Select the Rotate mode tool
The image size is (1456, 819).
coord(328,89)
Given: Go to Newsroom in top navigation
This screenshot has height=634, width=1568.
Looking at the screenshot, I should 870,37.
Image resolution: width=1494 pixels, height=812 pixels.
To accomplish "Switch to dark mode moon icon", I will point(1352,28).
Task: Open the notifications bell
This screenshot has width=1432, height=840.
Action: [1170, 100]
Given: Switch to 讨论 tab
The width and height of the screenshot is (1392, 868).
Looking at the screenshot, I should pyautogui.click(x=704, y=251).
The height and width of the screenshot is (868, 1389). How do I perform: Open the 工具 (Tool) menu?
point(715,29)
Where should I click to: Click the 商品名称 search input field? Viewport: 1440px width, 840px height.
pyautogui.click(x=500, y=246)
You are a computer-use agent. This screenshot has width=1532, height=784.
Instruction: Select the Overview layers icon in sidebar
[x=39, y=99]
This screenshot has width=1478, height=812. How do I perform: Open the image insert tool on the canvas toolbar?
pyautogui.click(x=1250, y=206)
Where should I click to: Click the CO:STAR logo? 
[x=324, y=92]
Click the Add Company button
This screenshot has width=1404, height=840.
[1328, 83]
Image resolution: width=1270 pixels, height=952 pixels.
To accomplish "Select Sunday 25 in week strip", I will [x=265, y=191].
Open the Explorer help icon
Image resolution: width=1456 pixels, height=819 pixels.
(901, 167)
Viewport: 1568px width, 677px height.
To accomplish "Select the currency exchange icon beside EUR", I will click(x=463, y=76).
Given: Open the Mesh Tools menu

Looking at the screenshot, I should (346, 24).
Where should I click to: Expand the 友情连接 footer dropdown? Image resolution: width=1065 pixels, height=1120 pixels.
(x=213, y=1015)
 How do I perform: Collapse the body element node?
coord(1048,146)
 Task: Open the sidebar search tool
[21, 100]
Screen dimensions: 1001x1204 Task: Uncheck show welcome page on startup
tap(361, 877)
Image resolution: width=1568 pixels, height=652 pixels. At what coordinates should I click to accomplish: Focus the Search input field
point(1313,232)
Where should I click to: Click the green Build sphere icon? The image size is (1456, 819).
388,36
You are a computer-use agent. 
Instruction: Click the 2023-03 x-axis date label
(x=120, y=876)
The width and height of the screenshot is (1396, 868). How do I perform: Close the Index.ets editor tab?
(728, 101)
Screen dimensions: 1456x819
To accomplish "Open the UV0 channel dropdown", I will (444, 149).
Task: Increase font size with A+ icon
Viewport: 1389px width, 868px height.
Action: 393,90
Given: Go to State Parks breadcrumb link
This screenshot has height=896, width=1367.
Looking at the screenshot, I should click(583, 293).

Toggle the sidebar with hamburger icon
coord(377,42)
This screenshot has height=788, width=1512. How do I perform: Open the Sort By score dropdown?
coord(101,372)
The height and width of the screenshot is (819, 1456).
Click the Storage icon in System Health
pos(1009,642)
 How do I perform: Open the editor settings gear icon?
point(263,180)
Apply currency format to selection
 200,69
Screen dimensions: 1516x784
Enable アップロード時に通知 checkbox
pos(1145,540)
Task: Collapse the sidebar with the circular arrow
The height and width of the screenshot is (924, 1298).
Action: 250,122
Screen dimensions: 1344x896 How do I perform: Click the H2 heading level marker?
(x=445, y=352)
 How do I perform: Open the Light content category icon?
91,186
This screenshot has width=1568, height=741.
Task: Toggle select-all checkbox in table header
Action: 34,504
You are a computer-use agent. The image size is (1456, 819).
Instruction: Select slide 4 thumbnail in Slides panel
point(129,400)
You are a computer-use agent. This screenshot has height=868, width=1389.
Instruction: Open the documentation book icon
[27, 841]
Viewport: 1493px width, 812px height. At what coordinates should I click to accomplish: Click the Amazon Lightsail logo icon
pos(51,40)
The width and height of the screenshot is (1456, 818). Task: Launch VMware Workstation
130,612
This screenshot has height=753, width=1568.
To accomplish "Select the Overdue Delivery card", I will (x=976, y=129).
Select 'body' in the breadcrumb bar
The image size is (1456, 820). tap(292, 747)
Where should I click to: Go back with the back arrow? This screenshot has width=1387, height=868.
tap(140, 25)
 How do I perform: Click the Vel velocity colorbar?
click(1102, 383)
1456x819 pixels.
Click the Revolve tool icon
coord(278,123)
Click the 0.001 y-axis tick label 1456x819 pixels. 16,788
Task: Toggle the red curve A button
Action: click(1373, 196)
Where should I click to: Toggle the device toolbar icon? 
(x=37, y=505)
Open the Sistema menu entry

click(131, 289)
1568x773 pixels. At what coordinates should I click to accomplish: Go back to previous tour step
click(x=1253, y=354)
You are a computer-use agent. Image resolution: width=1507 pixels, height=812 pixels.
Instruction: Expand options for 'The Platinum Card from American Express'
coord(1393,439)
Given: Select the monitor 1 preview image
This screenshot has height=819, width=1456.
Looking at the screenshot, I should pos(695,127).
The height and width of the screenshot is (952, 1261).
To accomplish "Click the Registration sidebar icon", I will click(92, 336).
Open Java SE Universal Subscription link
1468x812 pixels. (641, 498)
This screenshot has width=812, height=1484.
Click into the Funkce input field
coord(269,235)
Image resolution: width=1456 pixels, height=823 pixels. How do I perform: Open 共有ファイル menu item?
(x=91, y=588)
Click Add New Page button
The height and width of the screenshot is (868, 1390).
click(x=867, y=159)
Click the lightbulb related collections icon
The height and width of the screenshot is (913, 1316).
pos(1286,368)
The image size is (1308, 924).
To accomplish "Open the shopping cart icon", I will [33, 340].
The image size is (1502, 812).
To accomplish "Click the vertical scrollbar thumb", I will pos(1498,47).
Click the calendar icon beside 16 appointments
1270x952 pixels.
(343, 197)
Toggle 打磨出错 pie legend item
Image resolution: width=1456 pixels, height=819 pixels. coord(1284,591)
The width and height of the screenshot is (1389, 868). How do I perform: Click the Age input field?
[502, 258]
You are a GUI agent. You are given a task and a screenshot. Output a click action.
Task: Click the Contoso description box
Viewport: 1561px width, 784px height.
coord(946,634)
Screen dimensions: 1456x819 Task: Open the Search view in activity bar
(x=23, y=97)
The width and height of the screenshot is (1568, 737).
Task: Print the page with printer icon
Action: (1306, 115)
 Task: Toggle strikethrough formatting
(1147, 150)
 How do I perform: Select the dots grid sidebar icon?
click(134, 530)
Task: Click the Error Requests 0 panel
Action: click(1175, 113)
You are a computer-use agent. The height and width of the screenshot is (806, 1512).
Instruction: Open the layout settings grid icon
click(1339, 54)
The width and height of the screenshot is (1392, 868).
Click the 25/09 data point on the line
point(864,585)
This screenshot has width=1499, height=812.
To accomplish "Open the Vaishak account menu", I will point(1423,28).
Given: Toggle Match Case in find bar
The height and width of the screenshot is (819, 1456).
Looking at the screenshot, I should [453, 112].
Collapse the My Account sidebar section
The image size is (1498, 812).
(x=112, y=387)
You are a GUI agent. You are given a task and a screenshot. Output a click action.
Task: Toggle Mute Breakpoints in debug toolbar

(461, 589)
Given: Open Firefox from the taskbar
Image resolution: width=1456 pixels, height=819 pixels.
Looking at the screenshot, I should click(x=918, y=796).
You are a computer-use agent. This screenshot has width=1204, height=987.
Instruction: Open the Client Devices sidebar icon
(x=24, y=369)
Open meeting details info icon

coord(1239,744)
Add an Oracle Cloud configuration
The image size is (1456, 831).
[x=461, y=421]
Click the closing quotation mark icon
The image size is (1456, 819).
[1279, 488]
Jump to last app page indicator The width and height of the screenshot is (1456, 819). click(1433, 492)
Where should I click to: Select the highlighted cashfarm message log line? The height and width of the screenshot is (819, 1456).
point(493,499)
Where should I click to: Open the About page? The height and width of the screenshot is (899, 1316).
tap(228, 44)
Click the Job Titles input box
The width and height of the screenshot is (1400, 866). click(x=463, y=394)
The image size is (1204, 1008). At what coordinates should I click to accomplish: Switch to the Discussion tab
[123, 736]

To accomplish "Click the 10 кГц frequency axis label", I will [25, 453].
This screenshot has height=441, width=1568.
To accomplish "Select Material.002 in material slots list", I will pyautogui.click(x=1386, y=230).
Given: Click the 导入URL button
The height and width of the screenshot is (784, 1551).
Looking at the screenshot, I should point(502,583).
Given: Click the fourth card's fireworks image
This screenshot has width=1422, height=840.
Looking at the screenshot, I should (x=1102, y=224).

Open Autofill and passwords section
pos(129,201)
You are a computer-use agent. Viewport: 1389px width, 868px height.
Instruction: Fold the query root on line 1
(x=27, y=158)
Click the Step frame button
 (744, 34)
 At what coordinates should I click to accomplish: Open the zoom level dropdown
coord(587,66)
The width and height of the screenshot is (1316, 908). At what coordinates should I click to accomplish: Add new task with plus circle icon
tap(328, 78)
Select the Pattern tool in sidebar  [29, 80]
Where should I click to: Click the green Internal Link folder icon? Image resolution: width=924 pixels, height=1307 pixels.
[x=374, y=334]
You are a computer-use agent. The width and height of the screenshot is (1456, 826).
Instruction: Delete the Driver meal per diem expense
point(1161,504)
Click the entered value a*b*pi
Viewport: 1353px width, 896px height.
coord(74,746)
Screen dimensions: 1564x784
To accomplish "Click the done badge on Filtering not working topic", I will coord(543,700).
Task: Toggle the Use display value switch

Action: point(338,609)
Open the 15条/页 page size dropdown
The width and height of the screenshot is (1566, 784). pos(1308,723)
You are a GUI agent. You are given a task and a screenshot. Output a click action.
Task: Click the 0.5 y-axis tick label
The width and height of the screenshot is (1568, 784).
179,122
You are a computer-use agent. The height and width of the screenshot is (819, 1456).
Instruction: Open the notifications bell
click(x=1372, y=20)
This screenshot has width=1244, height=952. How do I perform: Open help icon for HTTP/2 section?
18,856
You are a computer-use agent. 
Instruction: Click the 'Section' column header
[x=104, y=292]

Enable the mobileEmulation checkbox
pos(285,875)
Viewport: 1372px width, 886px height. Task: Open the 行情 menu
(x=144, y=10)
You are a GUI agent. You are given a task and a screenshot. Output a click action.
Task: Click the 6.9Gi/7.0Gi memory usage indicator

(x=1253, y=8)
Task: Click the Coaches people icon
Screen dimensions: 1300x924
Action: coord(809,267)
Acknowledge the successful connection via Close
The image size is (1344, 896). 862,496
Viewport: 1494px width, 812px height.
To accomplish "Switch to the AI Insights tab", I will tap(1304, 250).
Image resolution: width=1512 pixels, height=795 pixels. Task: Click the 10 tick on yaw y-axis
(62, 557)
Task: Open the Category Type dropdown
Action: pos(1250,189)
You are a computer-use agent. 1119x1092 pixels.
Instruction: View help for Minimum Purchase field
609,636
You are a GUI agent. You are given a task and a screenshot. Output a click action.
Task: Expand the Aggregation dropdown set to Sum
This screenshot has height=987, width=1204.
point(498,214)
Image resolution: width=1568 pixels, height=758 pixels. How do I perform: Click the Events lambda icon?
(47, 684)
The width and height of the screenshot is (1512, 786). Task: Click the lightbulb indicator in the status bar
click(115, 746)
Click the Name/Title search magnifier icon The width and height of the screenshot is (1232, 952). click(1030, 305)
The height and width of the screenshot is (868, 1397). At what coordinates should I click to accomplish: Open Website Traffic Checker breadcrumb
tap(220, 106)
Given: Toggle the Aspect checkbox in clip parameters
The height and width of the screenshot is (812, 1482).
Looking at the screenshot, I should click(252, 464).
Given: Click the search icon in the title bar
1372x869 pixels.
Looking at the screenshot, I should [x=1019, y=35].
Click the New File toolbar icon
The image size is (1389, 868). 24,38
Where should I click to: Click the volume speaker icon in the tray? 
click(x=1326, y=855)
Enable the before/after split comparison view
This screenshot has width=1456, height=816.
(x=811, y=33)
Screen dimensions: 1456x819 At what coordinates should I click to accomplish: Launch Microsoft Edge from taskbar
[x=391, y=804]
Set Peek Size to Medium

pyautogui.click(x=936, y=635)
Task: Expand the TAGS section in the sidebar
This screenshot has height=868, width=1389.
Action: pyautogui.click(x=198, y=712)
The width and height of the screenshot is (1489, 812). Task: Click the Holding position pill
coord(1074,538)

• [Task description]
Retype, exactly and with nothing added, the lines of the material above from the first through the one that contains "Image resolution: width=1494".

• [Written answer]
Select the Rotate mode tool
The image size is (1456, 819).
coord(328,89)
Given: Go to Newsroom in top navigation
This screenshot has height=634, width=1568.
Looking at the screenshot, I should 870,37.
Image resolution: width=1494 pixels, height=812 pixels.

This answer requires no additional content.